Segment Start: EXTRACTED RECORDS

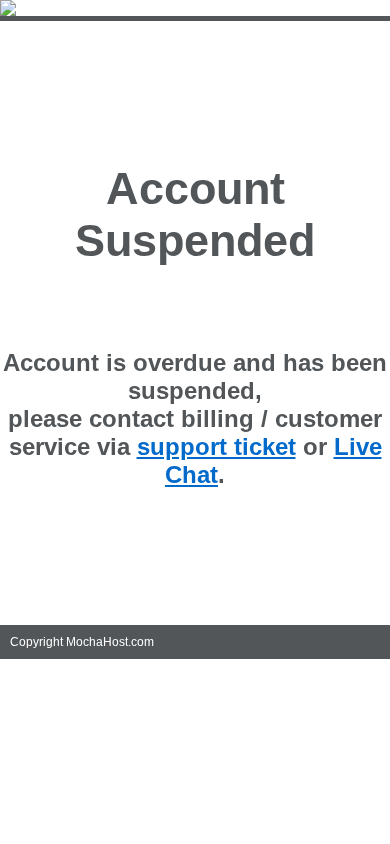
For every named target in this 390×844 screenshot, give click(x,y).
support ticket (216, 446)
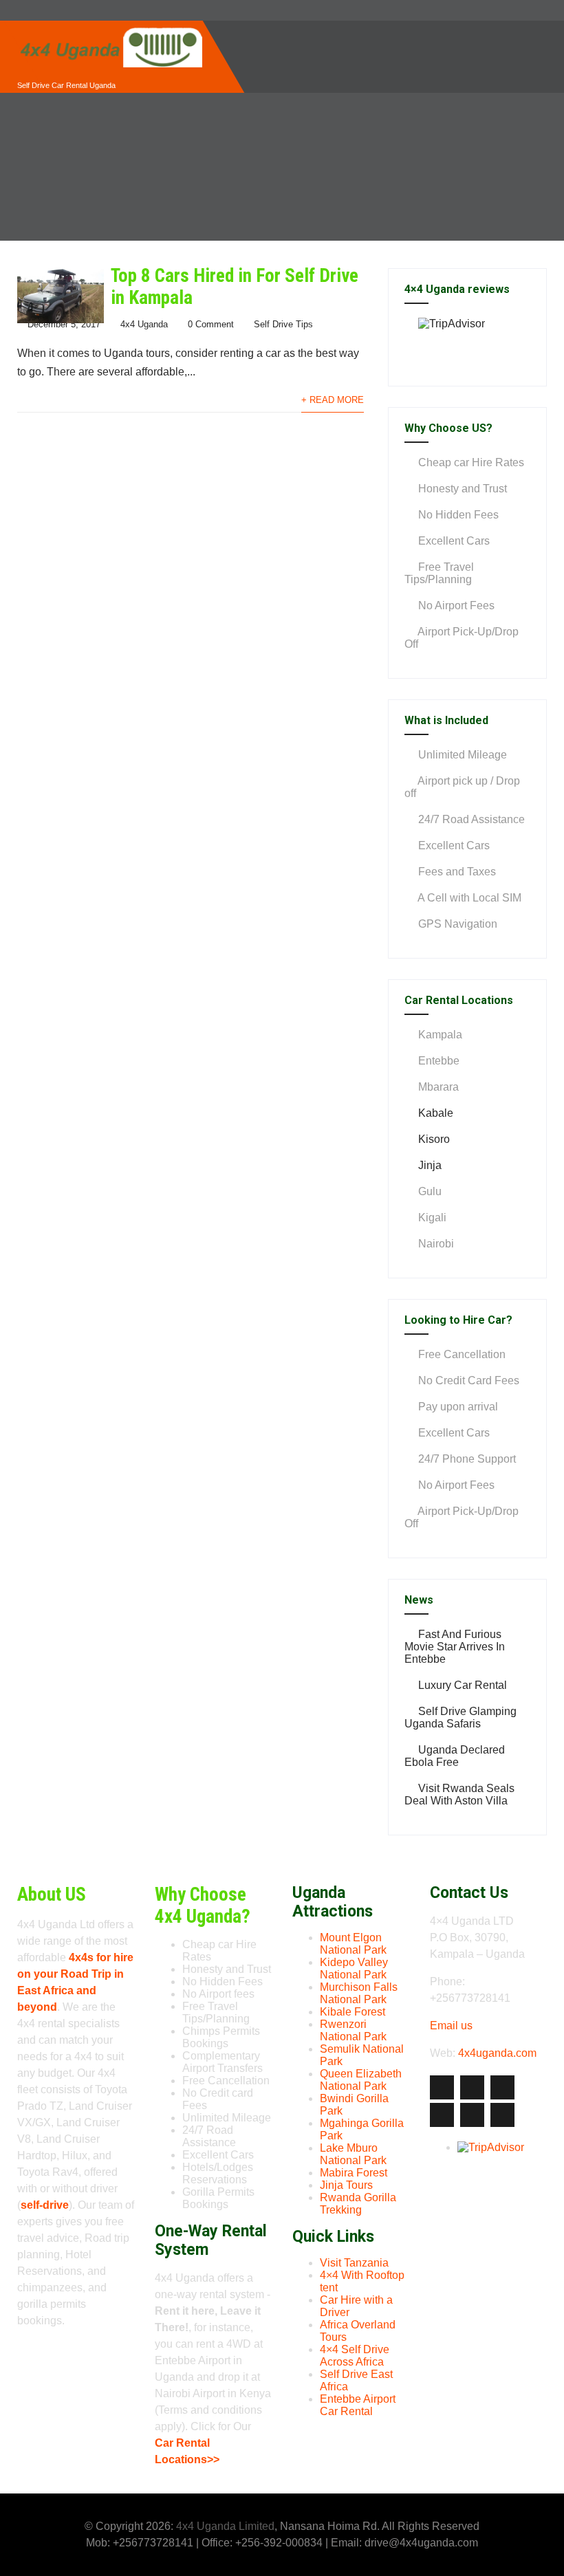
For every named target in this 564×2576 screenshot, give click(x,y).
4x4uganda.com (497, 2053)
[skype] (502, 2115)
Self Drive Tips (283, 324)
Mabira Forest (353, 2173)
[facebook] (442, 2087)
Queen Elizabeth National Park (361, 2080)
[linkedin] (442, 2115)
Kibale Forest (352, 2012)
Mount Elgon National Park (353, 1944)
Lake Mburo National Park (353, 2154)
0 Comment (211, 324)
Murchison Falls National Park (359, 1993)
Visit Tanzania (354, 2263)
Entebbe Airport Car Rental (357, 2405)
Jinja (430, 1165)
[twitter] (472, 2087)
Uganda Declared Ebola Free (454, 1756)
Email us (451, 2025)
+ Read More (332, 400)
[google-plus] (502, 2087)
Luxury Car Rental (462, 1685)
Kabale (435, 1113)
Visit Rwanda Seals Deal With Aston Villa (459, 1794)
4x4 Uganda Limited (225, 2526)
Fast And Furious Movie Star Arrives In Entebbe (454, 1646)
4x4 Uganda (144, 324)
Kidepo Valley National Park (354, 1968)
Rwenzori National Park (353, 2030)
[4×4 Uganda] (110, 26)
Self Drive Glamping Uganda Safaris (460, 1717)
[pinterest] (472, 2115)
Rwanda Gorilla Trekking (358, 2204)
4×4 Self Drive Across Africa (354, 2356)
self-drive (45, 2205)
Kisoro (434, 1139)
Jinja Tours (346, 2185)
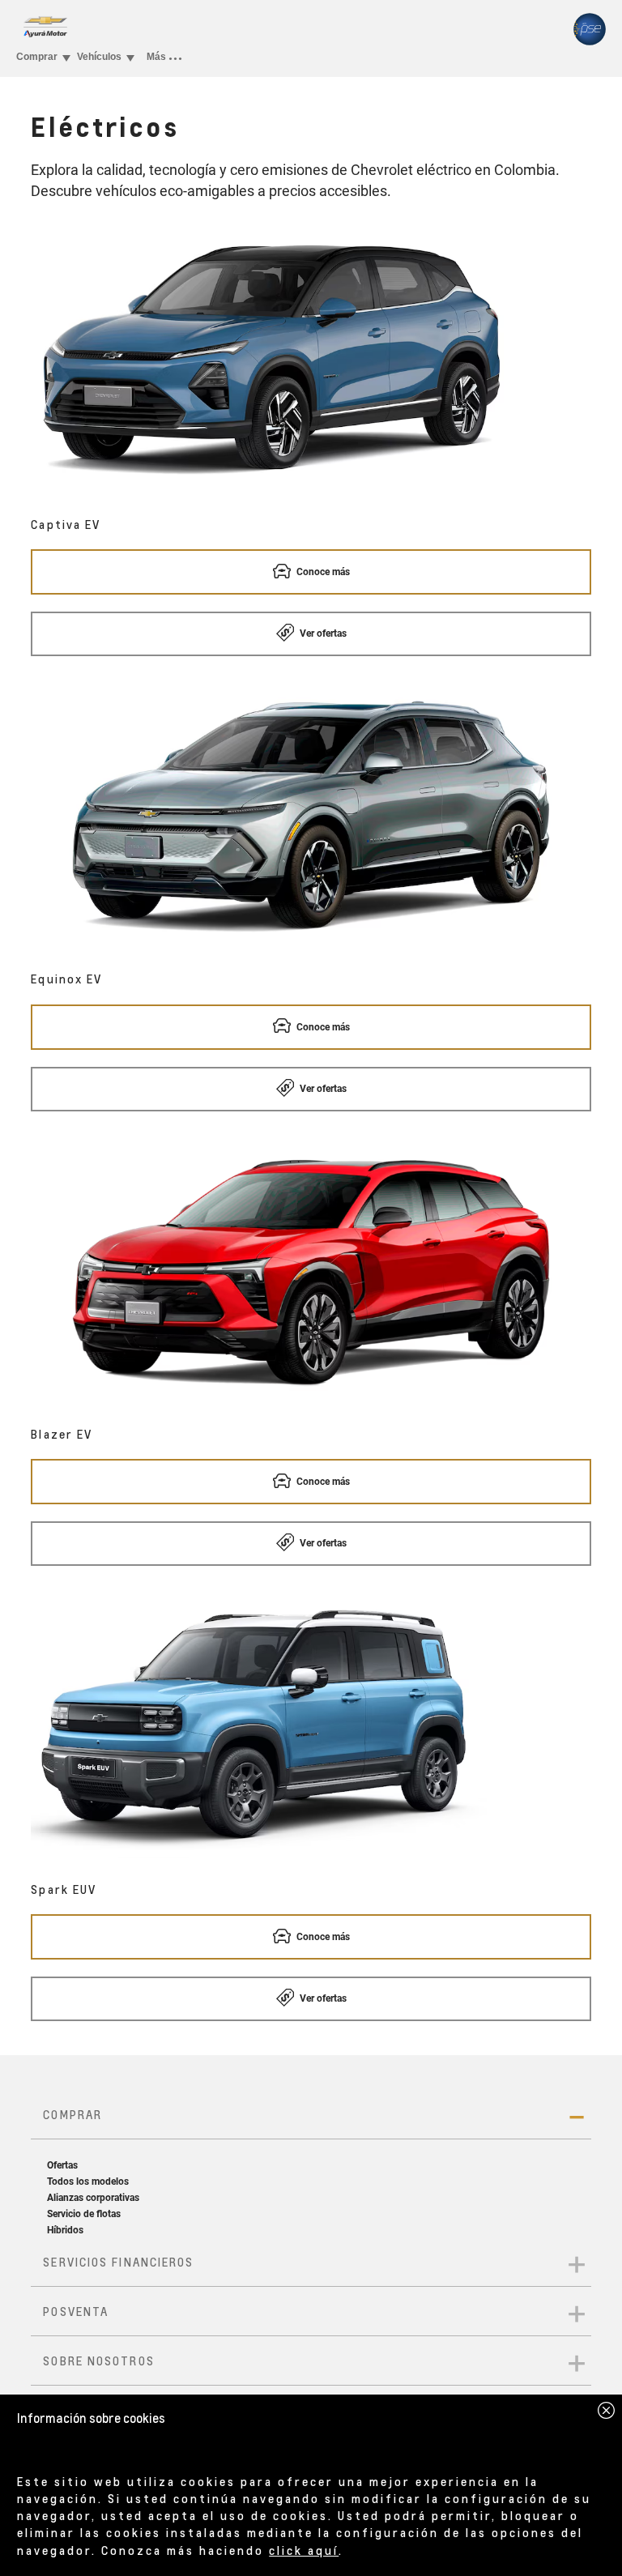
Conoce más (322, 572)
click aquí (304, 2550)
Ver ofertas (322, 633)
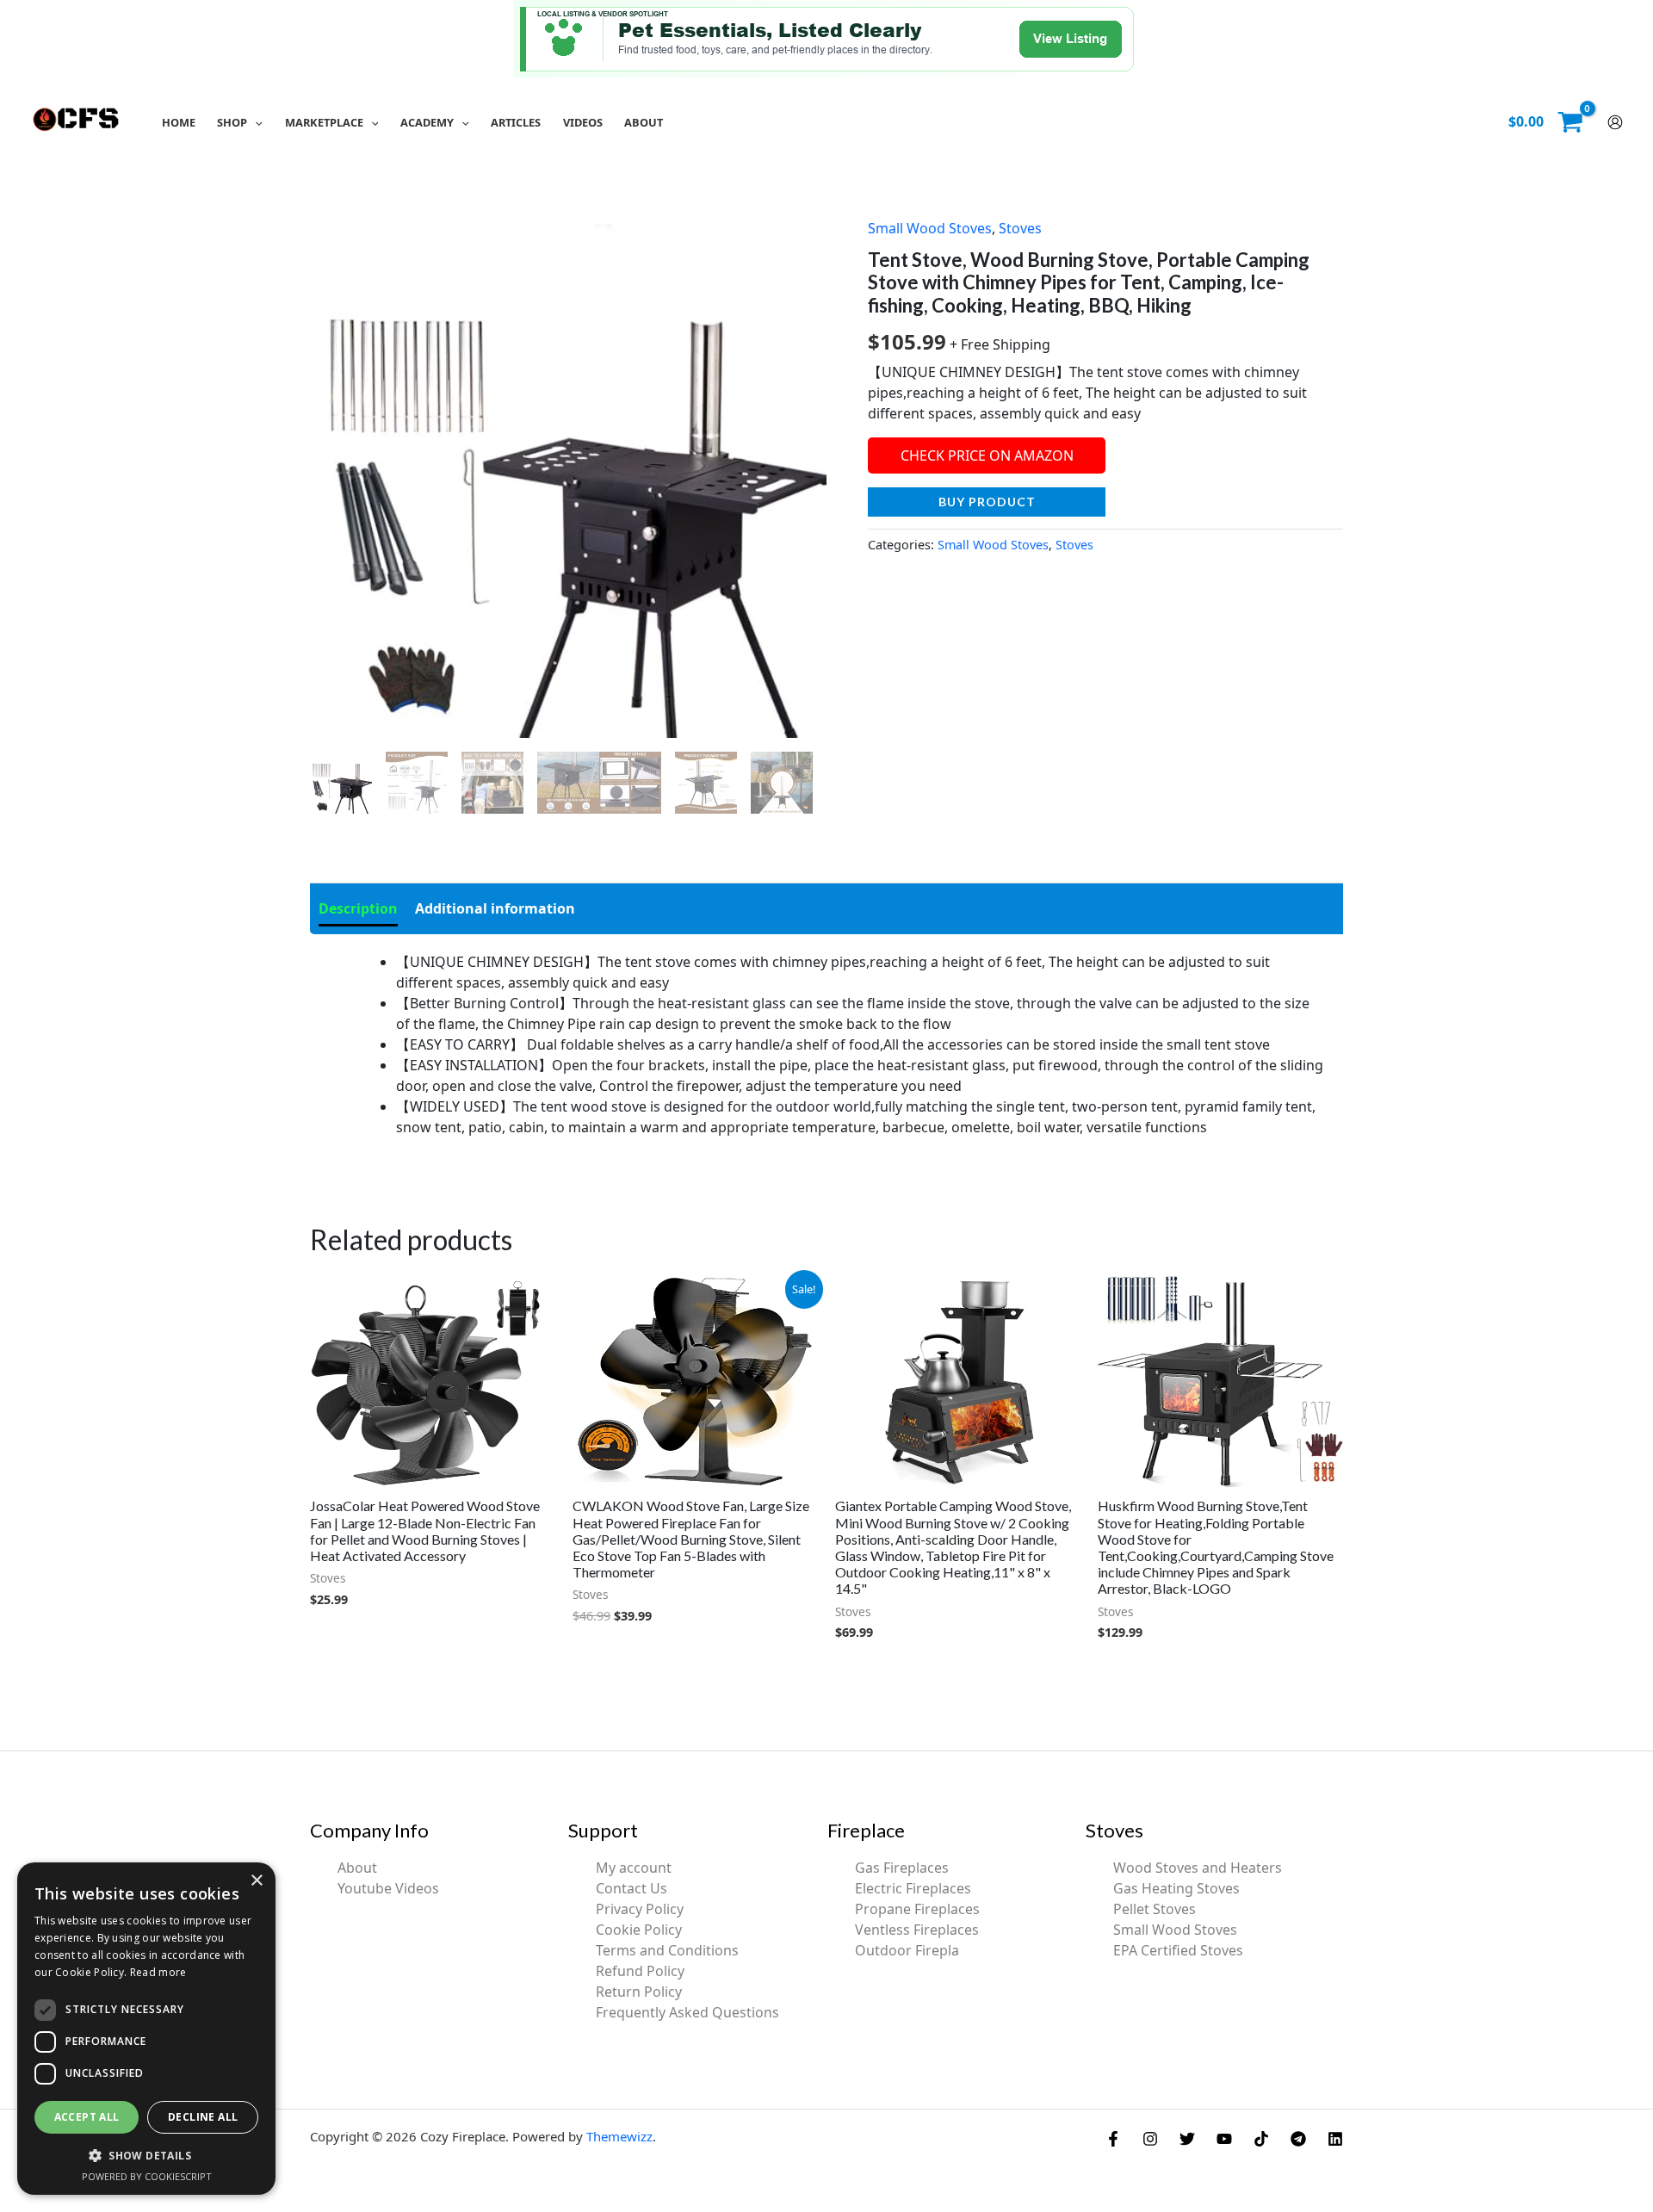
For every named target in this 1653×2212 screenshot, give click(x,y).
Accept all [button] (87, 2117)
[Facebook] (1113, 2139)
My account (634, 1867)
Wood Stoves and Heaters (1197, 1867)
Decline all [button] (203, 2117)
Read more (158, 1972)
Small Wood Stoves (930, 228)
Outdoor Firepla (907, 1950)
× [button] (256, 1880)
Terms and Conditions (667, 1950)
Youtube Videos (388, 1888)
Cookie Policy (639, 1929)
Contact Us (631, 1888)
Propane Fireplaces (917, 1908)
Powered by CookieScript (147, 2176)
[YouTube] (1224, 2139)
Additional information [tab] (495, 908)
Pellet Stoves (1154, 1908)
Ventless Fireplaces (917, 1929)
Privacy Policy (640, 1908)
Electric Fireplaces (913, 1888)
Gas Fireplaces (902, 1867)
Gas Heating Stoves (1176, 1888)
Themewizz (619, 2136)
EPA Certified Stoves (1178, 1950)
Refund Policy (640, 1970)
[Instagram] (1150, 2139)
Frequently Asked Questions (687, 2012)
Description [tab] (358, 908)
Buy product (987, 501)
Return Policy (639, 1991)
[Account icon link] (1615, 122)
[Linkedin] (1335, 2139)
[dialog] (146, 2028)
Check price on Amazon (987, 455)
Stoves (1020, 228)
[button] (255, 122)
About (357, 1867)
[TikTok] (1261, 2139)
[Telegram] (1298, 2139)
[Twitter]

Segment End: EXTRACTED RECORDS

» **WHAT YOU ARE ASKED TO DO**:
The answer should be one number only: how many lines in the listing hold "Rwanda".

» **RESULT BELOW**:
2